Le salaire minimum interprofessionnel de croissance (SMIC) à 1 600 euros, proposé par le Nouveau Front Populaire, est un sujet qui devrait susciter de nombreuses discussions dans les mois à venir. Quelle est la position des entreprises et des syndicats sur cette proposition ?
Une proposition de hausse du SMIC divise les entreprises françaises
Dans une entreprise basée à Marseille, le directeur se réjouit de l’idée d’augmenter le SMIC à 1 600 euros net. Guney Degerli, à la tête de l’entreprise Basil, estime que les entreprises ont également une responsabilité sociale envers leurs salariés. Sur les 35 employés de son entreprise, un tiers touchent le SMIC. Selon lui, cette augmentation permettrait d’engager davantage les salariés au sein de l’entreprise.
Cependant, cette position est minoritaire parmi les dirigeants d’entreprises, la plupart étant opposés à une telle augmentation du SMIC, la qualifiant de brutale.
Les syndicats réfutent le scénario de désastre économique
Les syndicats réfutent le scénario de désastre économique qui serait causé par cette augmentation du SMIC. En effet, ils soulignent que le salaire minimum en France n’est pas le plus élevé en Europe, étant inférieur à celui du Luxembourg et de l’Allemagne.

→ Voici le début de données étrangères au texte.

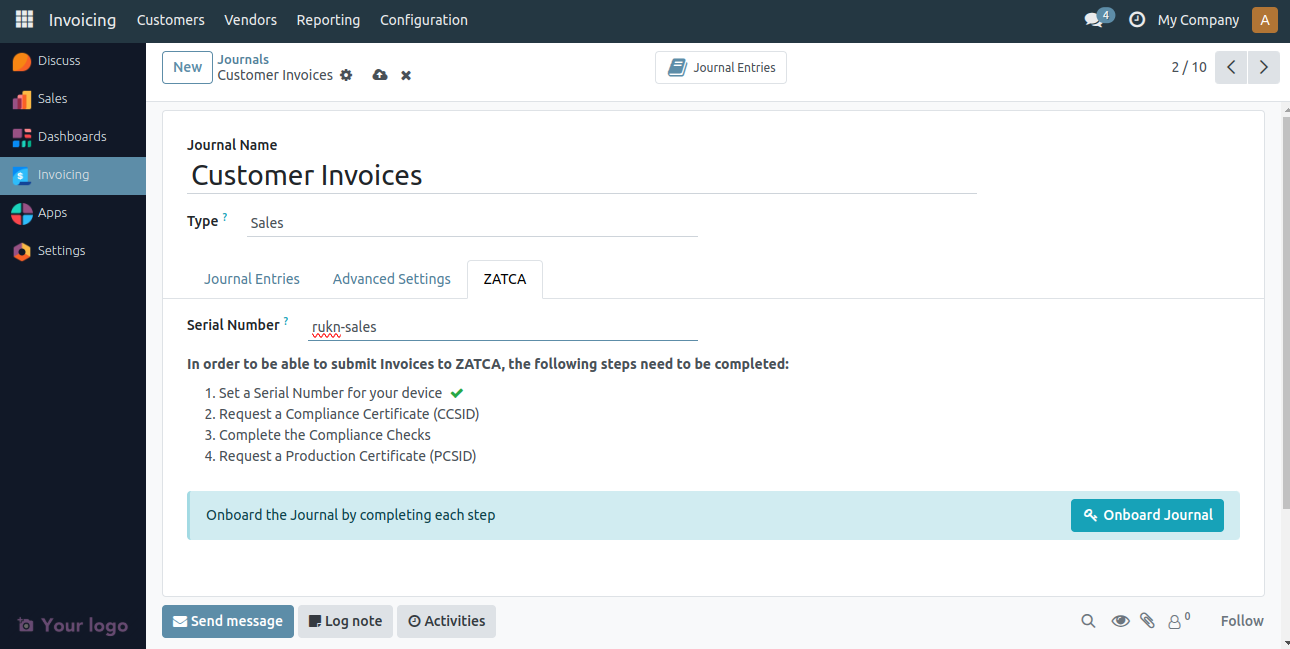Search messages with the magnifier icon
This screenshot has height=649, width=1290.
[1088, 621]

Frédéric Souillot, secrétaire général de Force Ouvrière, argumente en expliquant que la consommation des ménages représente 52% du PIB français, et que si les travailleurs voient leur salaire augmenter, ils auront tendance à dépenser davantage.
Une question se pose alors : les entreprises seront-elles amenées à licencier en réaction à cette augmentation du SMIC ? Selon les études, les chiffres avancés varient entre 30 000 et plus de 230 000 emplois perdus.